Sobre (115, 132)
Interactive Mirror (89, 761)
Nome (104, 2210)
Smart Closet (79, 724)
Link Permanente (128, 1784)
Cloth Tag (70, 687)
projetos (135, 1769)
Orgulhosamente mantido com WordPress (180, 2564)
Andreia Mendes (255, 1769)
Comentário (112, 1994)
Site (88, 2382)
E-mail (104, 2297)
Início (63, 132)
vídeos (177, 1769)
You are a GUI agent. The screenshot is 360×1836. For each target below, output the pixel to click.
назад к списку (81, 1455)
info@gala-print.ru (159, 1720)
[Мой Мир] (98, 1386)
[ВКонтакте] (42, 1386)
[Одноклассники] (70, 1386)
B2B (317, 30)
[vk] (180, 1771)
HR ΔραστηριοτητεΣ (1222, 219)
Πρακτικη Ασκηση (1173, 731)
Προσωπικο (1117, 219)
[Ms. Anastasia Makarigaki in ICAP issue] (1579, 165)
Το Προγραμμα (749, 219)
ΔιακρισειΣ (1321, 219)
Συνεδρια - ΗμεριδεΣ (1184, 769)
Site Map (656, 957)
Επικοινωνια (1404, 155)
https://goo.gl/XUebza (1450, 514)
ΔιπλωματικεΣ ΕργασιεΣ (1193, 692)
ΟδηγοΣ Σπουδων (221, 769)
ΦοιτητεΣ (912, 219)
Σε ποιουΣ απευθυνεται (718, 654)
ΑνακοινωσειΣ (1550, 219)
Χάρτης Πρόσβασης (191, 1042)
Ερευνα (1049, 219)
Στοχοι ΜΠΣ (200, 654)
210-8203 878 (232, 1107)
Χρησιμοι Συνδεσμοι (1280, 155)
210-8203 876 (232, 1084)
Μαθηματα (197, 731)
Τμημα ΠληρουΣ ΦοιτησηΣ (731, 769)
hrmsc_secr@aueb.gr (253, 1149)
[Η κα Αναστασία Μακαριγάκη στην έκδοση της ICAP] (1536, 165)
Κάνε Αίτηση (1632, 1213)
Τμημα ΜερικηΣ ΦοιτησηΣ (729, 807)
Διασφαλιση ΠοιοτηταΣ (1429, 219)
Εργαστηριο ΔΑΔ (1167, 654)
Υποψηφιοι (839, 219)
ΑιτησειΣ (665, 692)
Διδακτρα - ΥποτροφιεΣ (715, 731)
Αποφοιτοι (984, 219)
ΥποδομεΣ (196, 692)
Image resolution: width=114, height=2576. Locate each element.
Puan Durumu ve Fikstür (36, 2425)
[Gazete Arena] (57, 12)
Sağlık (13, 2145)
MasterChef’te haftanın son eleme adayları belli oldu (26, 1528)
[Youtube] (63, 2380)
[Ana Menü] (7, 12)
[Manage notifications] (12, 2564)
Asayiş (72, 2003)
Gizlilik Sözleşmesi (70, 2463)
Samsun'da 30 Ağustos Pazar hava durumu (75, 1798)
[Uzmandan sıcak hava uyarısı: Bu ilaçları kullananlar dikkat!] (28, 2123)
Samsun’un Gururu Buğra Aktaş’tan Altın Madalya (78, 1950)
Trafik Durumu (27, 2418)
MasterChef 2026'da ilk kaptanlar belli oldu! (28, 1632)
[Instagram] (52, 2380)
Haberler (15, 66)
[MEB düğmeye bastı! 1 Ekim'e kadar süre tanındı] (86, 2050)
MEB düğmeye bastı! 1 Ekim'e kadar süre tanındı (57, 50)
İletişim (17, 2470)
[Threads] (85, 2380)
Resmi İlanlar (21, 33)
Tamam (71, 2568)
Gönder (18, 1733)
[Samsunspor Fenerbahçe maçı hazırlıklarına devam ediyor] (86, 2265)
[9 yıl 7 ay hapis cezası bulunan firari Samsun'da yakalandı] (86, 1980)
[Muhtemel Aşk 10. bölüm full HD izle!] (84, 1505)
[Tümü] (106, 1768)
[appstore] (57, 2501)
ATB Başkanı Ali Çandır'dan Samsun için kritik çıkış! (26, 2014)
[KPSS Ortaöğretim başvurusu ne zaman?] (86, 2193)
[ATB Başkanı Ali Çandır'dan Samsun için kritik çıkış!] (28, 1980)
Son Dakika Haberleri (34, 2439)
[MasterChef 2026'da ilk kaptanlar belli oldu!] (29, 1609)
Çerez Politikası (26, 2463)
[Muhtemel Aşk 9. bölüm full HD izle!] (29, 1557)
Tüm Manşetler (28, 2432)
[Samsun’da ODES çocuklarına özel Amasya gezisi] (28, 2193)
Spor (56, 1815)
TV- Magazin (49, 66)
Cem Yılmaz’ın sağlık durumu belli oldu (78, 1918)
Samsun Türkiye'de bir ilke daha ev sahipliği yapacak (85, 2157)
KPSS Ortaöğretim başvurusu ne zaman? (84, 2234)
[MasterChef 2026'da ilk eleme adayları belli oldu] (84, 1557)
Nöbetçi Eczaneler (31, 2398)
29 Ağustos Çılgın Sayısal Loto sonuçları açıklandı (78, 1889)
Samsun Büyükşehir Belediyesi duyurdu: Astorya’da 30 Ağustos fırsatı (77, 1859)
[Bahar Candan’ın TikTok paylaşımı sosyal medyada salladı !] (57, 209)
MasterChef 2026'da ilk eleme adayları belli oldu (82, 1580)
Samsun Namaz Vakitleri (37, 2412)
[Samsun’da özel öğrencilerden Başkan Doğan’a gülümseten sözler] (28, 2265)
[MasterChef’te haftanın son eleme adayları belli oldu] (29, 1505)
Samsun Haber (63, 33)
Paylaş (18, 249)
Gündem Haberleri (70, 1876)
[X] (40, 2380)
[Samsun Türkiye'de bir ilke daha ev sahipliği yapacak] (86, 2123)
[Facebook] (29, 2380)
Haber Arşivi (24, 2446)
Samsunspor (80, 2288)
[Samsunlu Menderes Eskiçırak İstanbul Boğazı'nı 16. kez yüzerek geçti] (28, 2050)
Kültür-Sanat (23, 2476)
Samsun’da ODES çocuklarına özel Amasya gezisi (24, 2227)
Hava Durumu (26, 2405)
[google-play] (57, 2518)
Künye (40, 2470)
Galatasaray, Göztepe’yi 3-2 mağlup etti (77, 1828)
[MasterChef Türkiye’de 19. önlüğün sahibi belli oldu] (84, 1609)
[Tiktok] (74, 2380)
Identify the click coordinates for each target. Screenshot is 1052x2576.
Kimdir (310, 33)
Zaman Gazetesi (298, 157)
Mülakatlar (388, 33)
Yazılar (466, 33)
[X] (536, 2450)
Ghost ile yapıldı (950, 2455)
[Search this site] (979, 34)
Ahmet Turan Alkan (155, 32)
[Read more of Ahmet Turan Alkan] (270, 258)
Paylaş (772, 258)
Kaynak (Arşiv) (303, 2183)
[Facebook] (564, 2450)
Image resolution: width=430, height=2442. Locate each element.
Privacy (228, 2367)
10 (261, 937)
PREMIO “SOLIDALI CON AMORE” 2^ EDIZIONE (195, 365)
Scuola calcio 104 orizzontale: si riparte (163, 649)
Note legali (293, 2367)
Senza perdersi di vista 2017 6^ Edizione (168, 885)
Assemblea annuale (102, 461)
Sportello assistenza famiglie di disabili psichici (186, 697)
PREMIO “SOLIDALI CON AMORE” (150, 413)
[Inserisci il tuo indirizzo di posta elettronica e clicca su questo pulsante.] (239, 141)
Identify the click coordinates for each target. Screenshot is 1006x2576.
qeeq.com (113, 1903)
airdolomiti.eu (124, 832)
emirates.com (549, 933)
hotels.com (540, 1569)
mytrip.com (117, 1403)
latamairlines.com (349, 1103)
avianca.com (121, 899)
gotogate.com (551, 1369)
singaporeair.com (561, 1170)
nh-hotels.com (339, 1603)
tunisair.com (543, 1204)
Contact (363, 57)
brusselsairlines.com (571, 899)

..........

- _Try it_
Read the listing line by line, and copy each line in which the word "Başkanı" is found.

- _Answer area_
ATB Başkanı Ali Çandır'dan Samsun için kritik çıkış! (26, 2014)
[ATB Başkanı Ali Çandır'dan Samsun için kritik çıkış!] (28, 1980)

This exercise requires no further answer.